Stored data:
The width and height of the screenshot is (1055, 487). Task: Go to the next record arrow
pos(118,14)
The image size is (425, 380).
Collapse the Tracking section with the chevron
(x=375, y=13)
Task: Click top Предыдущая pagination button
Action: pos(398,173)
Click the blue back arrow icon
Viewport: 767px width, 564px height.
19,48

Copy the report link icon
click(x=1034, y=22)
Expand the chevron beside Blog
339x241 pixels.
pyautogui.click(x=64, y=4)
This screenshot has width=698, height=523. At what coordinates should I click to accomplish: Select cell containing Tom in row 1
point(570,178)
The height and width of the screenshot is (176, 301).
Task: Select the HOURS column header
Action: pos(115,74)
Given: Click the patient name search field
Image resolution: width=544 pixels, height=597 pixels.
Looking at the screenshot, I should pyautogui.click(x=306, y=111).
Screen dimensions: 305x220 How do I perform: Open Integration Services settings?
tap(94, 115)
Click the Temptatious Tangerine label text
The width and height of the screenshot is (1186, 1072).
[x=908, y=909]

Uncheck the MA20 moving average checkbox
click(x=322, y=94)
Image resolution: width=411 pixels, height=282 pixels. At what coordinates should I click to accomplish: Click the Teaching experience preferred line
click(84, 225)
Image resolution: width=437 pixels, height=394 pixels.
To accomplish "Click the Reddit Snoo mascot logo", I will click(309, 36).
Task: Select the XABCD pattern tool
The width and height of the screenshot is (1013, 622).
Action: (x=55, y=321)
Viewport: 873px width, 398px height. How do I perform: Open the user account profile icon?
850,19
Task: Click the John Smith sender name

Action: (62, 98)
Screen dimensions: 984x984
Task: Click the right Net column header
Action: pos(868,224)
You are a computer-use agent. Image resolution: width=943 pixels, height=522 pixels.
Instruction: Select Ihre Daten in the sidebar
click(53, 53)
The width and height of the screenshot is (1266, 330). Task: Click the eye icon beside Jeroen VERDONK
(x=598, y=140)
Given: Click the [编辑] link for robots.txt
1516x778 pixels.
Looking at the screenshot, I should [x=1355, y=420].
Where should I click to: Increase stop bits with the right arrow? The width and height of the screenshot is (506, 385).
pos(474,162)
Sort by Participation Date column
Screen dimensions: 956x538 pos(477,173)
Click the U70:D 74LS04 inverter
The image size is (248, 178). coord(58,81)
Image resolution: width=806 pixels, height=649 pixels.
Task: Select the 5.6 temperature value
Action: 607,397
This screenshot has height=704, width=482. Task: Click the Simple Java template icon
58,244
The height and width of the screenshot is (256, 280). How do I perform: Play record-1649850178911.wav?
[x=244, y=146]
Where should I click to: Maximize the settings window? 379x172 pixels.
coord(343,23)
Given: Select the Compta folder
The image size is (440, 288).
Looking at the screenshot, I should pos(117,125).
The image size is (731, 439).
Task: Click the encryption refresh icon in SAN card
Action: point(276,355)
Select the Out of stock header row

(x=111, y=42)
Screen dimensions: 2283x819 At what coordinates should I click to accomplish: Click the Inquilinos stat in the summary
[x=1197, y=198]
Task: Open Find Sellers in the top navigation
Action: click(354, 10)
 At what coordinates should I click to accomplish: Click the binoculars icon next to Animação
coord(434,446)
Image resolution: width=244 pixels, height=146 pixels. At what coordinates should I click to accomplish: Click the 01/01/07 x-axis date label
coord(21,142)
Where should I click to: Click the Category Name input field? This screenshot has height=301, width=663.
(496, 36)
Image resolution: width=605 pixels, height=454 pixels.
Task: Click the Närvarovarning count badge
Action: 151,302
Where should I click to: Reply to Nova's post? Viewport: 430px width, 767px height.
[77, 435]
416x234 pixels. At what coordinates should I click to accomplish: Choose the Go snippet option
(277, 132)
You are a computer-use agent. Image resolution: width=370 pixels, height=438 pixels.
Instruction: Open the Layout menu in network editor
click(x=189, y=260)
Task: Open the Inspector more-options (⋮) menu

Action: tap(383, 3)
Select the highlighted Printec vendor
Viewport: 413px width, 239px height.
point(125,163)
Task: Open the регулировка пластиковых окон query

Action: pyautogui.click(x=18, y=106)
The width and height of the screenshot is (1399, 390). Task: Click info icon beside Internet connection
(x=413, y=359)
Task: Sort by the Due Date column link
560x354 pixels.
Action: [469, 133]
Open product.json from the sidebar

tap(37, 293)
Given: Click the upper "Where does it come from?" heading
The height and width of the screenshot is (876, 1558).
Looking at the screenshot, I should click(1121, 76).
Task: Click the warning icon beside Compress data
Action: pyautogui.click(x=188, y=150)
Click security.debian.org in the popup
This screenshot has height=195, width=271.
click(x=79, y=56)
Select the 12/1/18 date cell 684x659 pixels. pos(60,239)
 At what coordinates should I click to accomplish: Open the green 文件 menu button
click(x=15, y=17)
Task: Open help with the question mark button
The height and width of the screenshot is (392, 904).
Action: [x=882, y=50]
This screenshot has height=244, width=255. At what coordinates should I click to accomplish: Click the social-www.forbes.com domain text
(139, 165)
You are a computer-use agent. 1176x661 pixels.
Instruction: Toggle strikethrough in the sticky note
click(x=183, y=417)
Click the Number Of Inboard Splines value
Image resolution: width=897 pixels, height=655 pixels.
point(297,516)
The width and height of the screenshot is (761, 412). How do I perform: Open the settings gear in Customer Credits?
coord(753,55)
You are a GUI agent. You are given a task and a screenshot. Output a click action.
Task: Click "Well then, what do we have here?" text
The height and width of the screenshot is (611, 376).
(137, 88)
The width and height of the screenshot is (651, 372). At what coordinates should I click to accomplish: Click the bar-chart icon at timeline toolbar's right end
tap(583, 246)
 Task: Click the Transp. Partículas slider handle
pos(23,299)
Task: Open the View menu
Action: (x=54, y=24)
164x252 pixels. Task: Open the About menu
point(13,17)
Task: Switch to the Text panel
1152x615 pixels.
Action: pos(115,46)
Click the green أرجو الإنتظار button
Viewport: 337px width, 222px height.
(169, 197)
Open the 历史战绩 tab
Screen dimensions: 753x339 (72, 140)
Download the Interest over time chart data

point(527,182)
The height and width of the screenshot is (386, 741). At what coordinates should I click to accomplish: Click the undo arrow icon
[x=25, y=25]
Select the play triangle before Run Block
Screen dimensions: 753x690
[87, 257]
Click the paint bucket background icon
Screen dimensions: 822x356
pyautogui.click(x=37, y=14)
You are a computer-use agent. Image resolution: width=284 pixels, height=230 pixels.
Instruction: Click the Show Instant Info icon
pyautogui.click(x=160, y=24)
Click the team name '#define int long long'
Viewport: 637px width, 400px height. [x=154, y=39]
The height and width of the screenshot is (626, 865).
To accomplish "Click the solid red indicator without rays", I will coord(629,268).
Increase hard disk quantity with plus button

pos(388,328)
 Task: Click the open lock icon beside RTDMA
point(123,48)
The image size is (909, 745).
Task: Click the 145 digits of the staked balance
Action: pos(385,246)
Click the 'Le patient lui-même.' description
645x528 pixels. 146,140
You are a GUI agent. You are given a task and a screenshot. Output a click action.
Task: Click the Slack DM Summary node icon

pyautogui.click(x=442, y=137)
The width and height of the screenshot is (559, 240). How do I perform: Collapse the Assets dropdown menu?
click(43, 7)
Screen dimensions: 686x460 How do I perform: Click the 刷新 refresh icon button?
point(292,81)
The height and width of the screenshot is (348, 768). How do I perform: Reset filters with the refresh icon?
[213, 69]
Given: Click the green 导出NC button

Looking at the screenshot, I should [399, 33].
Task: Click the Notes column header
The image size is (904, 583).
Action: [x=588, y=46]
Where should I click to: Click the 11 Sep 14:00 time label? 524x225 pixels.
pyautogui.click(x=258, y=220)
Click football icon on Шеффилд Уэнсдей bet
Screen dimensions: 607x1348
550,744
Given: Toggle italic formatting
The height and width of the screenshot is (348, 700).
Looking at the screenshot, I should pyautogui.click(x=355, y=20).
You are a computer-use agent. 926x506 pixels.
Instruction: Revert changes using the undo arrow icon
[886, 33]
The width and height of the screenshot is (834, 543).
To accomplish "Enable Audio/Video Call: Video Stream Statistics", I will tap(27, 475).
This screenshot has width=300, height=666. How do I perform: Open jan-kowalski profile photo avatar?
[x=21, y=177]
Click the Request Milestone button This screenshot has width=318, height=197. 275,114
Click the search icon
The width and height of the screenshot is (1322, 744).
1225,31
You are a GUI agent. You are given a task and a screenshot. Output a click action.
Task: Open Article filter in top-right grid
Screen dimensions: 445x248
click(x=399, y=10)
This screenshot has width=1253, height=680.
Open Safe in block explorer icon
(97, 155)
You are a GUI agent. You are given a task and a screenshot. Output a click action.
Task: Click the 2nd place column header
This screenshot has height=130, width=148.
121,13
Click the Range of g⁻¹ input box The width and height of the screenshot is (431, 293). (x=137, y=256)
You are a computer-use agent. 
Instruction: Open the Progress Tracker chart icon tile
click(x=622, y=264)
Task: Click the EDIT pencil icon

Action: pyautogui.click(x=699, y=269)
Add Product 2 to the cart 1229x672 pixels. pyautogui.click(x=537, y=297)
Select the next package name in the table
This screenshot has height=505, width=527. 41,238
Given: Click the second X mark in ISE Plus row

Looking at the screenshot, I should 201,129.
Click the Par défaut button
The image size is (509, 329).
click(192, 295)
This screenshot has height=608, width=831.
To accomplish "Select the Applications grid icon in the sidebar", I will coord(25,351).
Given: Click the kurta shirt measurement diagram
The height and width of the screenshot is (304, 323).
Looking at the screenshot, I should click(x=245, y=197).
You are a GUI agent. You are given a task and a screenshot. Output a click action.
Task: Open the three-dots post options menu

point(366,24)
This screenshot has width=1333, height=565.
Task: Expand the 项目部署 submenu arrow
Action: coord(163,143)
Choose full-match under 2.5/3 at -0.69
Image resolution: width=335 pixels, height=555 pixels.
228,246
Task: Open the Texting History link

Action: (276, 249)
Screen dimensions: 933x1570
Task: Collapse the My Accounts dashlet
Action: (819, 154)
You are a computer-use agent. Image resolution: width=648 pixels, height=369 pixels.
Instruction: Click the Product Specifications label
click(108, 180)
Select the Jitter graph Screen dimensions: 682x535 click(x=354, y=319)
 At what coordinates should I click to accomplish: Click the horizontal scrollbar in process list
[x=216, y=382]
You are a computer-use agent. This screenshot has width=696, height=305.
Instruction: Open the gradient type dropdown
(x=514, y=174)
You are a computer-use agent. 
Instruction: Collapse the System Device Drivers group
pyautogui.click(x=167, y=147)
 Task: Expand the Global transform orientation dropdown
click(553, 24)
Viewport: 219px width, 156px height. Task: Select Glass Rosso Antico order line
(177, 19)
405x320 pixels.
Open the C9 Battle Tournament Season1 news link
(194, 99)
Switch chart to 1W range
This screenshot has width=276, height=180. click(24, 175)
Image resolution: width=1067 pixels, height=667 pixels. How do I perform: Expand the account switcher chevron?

WHAT TO PRODUCE
Beginning of the records through the line with "Given: Click the patient name search field": return that span exactly and stop there.

COMPLETED EXERCISE
The width and height of the screenshot is (1055, 487). Task: Go to the next record arrow
pos(118,14)
The image size is (425, 380).
Collapse the Tracking section with the chevron
(x=375, y=13)
Task: Click top Предыдущая pagination button
Action: pos(398,173)
Click the blue back arrow icon
Viewport: 767px width, 564px height.
19,48

Copy the report link icon
click(x=1034, y=22)
Expand the chevron beside Blog
339x241 pixels.
pyautogui.click(x=64, y=4)
This screenshot has width=698, height=523. At what coordinates should I click to accomplish: Select cell containing Tom in row 1
point(570,178)
The height and width of the screenshot is (176, 301).
Task: Select the HOURS column header
Action: pos(115,74)
Given: Click the patient name search field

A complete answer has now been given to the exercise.